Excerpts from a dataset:
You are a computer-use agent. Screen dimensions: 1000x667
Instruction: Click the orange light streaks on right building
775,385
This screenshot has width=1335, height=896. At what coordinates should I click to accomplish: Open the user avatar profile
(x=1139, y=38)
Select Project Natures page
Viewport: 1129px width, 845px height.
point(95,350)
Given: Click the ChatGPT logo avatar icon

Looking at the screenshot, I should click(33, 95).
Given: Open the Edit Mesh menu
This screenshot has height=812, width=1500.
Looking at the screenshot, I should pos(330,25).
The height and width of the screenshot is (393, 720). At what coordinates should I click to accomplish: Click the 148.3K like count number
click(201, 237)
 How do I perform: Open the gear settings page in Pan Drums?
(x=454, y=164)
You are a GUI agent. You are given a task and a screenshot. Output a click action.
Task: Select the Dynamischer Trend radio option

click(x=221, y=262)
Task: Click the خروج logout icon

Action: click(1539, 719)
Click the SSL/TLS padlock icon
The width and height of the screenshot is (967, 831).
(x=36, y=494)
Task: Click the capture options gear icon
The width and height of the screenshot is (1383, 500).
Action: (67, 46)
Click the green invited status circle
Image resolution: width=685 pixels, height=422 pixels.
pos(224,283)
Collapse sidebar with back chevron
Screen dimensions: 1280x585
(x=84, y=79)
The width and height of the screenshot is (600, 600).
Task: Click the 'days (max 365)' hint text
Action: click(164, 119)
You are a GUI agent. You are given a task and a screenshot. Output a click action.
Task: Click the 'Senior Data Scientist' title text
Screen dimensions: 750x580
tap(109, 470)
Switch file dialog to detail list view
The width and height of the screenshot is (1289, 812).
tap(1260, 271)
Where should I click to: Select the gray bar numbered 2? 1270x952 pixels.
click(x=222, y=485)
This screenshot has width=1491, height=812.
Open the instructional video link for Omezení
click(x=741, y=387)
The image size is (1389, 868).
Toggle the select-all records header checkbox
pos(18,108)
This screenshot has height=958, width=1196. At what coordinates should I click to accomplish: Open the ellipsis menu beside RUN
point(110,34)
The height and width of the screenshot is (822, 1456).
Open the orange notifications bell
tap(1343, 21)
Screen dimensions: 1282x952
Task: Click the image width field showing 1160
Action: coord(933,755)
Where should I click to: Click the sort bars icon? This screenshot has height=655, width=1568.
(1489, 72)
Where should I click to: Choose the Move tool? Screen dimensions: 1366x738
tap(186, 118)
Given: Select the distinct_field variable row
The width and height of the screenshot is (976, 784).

• [WORK INSTRUCTIONS]: Write out, word for word, the lines from the one containing "Where should I click to: Click" through the end of the records, with no other lines.

• [RESPONSE TO THIS EXERCISE]:
Where should I click to: Click the sort bars icon? This screenshot has height=655, width=1568.
(1489, 72)
Where should I click to: Choose the Move tool? Screen dimensions: 1366x738
tap(186, 118)
Given: Select the distinct_field variable row
The width and height of the screenshot is (976, 784).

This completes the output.